Os animais também são perigosos para os humanos. Quando adultos, podem ter até 18 espinhos venenosos; o contato causa dor, náusea e até convulsões.
A retirada dos peixes em Porto Seguro é feita pela Colônia de Pescadores em parceria com a Secretaria Municipal de Meio Ambiente e Causa Animal (Semac). Os pescadores entregam os exemplares capturados e recebem R$ 10 por unidade.

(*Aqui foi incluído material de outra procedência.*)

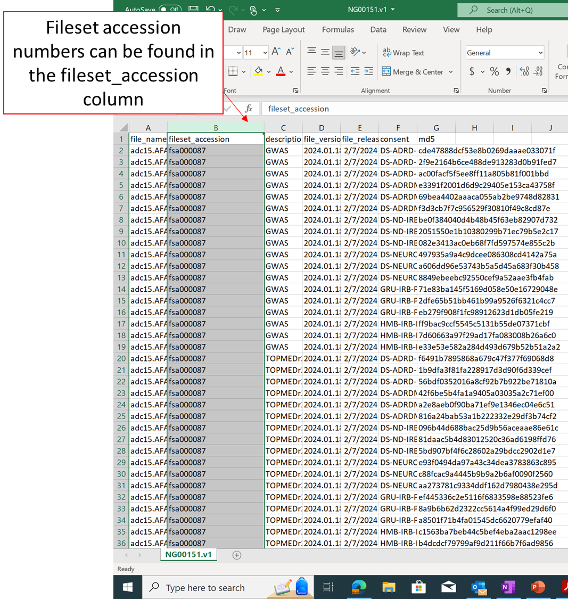
Task: Expand the Merge & Center dropdown arrow
Action: point(451,72)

Os peixes capturados foram enviados à Universidade Federal do Sul da Bahia (UFSB), onde serão contados, pesados e medidos. As pesquisas vão investigar alimentação, tamanho, genética, origem e comportamento, além de estudar o aproveitamento do pescado e sua possível inclusão em uma cadeia produtiva.

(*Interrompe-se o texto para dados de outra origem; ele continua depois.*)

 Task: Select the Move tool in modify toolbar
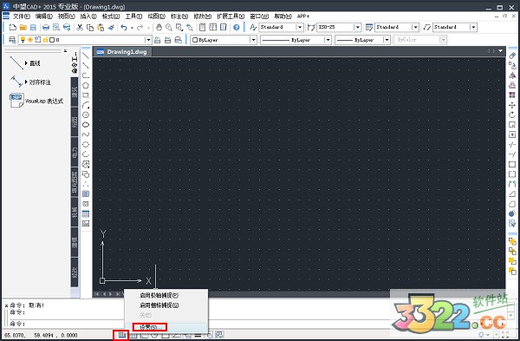[x=512, y=105]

Segundo a prefeitura, o incentivo à pesca será mantido por mais um mês.
Espécies invasoras na Bahia
As espécies invasoras não ameaçam apenas Porto Seguro. Na Baía de Todos-os-Santos, em Salvador, pesquisadores identificaram 36 espécies exóticas invasoras.
De acordo com especialistas, ainda não é possível medir o impacto de algumas espécies já estabelecidas; para elas, só resta o controle. Outras, como coral-sol, coral-mole, siri-bidu e peixe-leão, são as que mais afetam os ecossistemas locais.
Essas quatro espécies também colocam em risco a pesca artesanal, que é importante para a economia e para a subsistência de pescadores e marisqueiras.
Segundo Tiago Porto, diretor de políticas e planejamento ambiental da Sema, a introdução dessas espécies na Baía ocorre principalmente de forma acidental. Veja como:
- Transporte por navios: a maioria chegou por meio de embarcações.
- Fixação nos cascos: elas viajam presas aos cascos dos navios.
- Plataformas de petróleo: algumas são transportadas em estruturas marítimas.
- Correntes marinhas: no caso do peixe-leão, a dispersão ocorre pelas correntes oceânicas.